■ **Required work**
Name every sEV positive marker that the figure legend says was blotted.

■ **Source extract**
************
FIGURE 2.

Characterisation of bioengineered sEVs. (a) Surface immunogold electron microscopy was performed on WT (mock), C1, C2 or C3 stable cells. Cells were treated with BafA1 (100 nM) for 16 h to induce sEV release. Samples were labelled with anti‐FLAG or anti‐sRBD antibodies, followed by 10 nm Protein‐A gold. Scale bar = 1 μm. Magnification (×1.5) shows the presence of labelled sEVs near the plasma membrane. (b) Size and concentration of sEVs isolated from WT, C1, C2 and C3 cell lines and analysed by NanoFCM. n = 3 independent experiments. (c) Transmission electron microscopy of isolated sEVs from WT (mock), C1, C2 or C3 cells. Scale bars = 200 nm. Insets are magnified 2×. (d) Immuno electron microscopy micrograph of isolated sEVs from WT, C1, C2, C3 cells labelled with an anti‐sRBD antibody. Arrowheads indicate gold labelling. Scale bar = 200 nm. (e) FLAG and sRBD enzyme‐linked immunosorbent assays (ELISA) was performed on non‐lysed and lysed stable cells. n = ≥2; mean ± SEM. (f) sEVs isolated from WT, C1, C2 and C3 stable cells were analysed by Western blot. FLAG staining was used to demonstrate the presence of engineered protein in sEVs. The sEV positive markers CD63, ALIX, Syntenin and CD9 were blotted. Representative images from three independent experiments.
************
■ **Material shown**
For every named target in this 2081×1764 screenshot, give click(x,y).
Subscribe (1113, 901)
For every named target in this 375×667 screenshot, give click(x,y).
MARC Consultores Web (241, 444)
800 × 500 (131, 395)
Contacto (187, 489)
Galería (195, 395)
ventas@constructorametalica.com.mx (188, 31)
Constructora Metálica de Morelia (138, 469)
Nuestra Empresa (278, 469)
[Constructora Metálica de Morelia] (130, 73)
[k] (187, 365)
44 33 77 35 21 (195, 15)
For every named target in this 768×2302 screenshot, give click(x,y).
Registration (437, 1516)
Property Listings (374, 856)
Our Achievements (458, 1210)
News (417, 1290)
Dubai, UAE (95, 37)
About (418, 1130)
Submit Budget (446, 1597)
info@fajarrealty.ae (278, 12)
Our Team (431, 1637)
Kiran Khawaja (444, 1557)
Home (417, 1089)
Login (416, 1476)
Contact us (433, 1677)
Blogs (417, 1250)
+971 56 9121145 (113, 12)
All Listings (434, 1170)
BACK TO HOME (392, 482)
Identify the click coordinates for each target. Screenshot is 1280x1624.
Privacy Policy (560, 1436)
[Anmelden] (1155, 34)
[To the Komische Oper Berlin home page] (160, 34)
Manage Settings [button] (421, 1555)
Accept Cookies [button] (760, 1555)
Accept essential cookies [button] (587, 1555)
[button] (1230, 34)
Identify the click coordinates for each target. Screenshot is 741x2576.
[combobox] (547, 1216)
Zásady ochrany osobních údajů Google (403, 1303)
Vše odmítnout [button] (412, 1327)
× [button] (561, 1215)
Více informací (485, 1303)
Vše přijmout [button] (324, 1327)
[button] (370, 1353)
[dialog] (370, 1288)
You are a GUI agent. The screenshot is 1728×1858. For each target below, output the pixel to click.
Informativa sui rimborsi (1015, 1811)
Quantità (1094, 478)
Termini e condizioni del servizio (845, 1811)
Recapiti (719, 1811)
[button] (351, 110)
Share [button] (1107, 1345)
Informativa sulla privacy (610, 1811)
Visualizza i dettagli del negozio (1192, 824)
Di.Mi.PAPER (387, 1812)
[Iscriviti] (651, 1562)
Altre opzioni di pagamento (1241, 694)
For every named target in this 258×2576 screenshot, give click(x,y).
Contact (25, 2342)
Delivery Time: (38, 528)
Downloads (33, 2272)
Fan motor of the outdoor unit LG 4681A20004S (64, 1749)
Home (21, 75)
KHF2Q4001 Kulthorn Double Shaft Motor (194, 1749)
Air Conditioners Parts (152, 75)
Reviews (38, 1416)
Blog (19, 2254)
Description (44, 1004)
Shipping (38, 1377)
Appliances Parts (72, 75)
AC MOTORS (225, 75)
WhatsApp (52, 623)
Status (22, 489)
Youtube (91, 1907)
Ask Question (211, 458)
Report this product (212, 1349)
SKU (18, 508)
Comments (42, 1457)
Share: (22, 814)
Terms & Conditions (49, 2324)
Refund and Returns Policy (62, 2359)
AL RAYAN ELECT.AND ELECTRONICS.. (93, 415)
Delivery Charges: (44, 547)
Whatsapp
************
■ **Answer below**
CD63, ALIX, Syntenin, CD9